22 Il implora donc son secours par cette prière : C'est vous, Seigneur, qui avez envoyé votre ange sous Ézéchias, roi de Juda, et qui avez tué cent quatre vingt cinq mille hommes de l'armée de Sennachérib. 23 Envoyez encore maintenant votre bon ange devant nous, ô Dominateur des cieux, pour qu'il inspire la terreur et l'effroi ; 24 que par la grande puissance de votre bras soient frappés de crainte ceux qui, en blasphémant votre nom, viennent attaquer votre saint peuple. Il finit ainsi sa prière. 25 Cependant Nicanor marchait avec son armée au son des trompettes et au bruit des voix qui s'animaient au combat. 26 Mais Judas et ceux qui étaient avec lui, invoquant Dieu et priant, engagèrent le combat. 27 Ainsi priant le Seigneur au fond de leurs cœurs, en même temps qu'ils chargeaient les ennemis l'épée à la main, ils tuèrent trente cinq mille hommes, se sentant comblés de joie par la présence de Dieu.

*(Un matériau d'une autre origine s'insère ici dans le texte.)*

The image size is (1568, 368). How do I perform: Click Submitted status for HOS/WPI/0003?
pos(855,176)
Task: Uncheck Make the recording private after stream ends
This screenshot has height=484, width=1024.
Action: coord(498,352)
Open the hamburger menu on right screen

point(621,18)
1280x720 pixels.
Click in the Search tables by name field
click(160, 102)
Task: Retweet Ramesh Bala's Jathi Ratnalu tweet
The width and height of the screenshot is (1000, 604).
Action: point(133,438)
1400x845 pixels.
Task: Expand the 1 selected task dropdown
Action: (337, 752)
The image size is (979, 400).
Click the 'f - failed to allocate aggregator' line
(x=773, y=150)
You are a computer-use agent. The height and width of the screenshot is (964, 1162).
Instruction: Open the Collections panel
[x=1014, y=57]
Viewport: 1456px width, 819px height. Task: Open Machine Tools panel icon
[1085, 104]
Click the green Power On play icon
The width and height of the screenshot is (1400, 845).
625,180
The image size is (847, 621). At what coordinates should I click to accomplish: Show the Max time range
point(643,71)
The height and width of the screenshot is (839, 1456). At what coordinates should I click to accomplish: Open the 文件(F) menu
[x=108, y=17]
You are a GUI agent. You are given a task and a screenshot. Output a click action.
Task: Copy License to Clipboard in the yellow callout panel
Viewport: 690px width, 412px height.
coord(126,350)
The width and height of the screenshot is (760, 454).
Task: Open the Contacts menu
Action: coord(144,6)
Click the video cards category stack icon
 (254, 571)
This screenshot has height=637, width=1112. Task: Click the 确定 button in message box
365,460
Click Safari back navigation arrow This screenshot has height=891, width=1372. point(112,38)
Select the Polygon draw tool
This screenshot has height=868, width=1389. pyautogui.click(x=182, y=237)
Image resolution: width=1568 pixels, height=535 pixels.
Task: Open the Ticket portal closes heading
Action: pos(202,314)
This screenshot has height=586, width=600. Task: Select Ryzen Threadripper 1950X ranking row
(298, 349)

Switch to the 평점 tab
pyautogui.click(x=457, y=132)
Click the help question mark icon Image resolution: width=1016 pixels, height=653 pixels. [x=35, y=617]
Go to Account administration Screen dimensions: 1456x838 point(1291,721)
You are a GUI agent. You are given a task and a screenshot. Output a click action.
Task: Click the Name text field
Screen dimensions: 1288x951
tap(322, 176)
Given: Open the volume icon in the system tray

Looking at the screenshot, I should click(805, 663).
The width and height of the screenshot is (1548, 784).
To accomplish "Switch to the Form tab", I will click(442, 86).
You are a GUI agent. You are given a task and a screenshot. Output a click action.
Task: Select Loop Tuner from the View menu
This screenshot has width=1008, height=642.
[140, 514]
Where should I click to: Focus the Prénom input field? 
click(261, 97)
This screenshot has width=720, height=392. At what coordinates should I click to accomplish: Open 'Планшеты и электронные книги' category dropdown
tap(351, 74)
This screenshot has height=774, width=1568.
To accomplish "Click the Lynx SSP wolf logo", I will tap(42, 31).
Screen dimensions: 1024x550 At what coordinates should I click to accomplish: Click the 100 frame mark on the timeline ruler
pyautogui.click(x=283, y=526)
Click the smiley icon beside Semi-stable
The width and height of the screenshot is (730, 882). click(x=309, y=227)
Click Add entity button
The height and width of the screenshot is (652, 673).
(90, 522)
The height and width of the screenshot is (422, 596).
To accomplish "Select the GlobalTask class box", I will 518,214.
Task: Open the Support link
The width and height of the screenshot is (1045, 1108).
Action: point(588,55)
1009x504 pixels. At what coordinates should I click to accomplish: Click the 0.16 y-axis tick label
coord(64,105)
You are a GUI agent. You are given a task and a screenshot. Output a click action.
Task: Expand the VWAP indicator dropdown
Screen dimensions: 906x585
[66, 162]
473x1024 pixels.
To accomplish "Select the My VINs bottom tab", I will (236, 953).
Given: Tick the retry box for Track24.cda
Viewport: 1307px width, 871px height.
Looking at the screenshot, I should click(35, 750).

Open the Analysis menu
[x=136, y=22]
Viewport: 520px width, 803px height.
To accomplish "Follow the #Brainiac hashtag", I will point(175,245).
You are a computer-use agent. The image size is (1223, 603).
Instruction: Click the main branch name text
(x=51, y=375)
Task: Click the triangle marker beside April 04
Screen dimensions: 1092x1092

28 Le combat étant fini, lorsqu'ils s'en revenaient pleins d'allégresse, ils reconnurent que Nicanor était tombé mort, couvert de ses armes. 29 Et aussitôt, ayant jeté un grand cri, avec un grand bruit de voix confuses, ils bénirent le Seigneur tout-puissant dans la langue de leurs pères. 30 Judas, qui était toujours prêt de corps et d'esprit à donner sa vie pour ses concitoyens, commanda qu'on coupât la tête de Nicanor, et sa main avec son bras, et qu'on les portât à Jérusalem. 31 Lorsqu'il y fut arrivé, il fit assembler près de l'autel ses concitoyens avec les prêtres, et il appela aussi ceux qui étaient dans la forteresse ; 32 et, leur ayant montré la tête de Nicanor et cette main détestable qui avait osé s'étendre contre la maison sainte du Dieu tout-puissant avec tant d'orgueil et d'insolence, 33 il commanda qu'on coupât aussi en petits morceaux la langue de cet impie Nicanor et qu'on la donnât à manger aux oiseaux, et qu'on suspendit en face du temple la main de ce furieux. 34 Tous bénirent donc le Seigneur du ciel, en disant : Béni soit celui qui a conservé pur son temple saint ! 35 Il suspendit aussi la tête de Nicanor au haut de la forteresse, afin qu'elle fût exposée aux yeux de tout le monde, comme un signe visible du secours de Dieu.

36 Il fut arrêté, d'un commun consentement, qu'on ne devait point laisser passer ce jour si célèbre sans en faire une fête particulière, 37 et qu'on la célébrerait le treizième jour du mois appelé adar en langue syriaque, la veille du jour de Mardochée. [Le « jour de Mardochée » est la fête des Phurim (cf. Introduction au Livre de Judith).] 38 Telle fut la fin de Nicanor, après laquelle les Hébreux demeurèrent maîtres de la ville sainte ; et je finirai aussi par là ma relation. 39 Si elle est bien, et telle que l'histoire le demande, c'est ce que je souhaite moi-même ; si, au contraire, elle est écrite d'une manière moins digne de son sujet, c'est à moi qu'on doit l'attribuer. 40 Car, comme on a de la répugnance à boire toujours du vin ou toujours de l'eau, et qu'il paraît plus agréable d'user de l'un et de l'autre alternativement ; de même un discours ne plairait pas aux lecteurs, s'il n'était convenablement disposé. Je le finirai donc ici.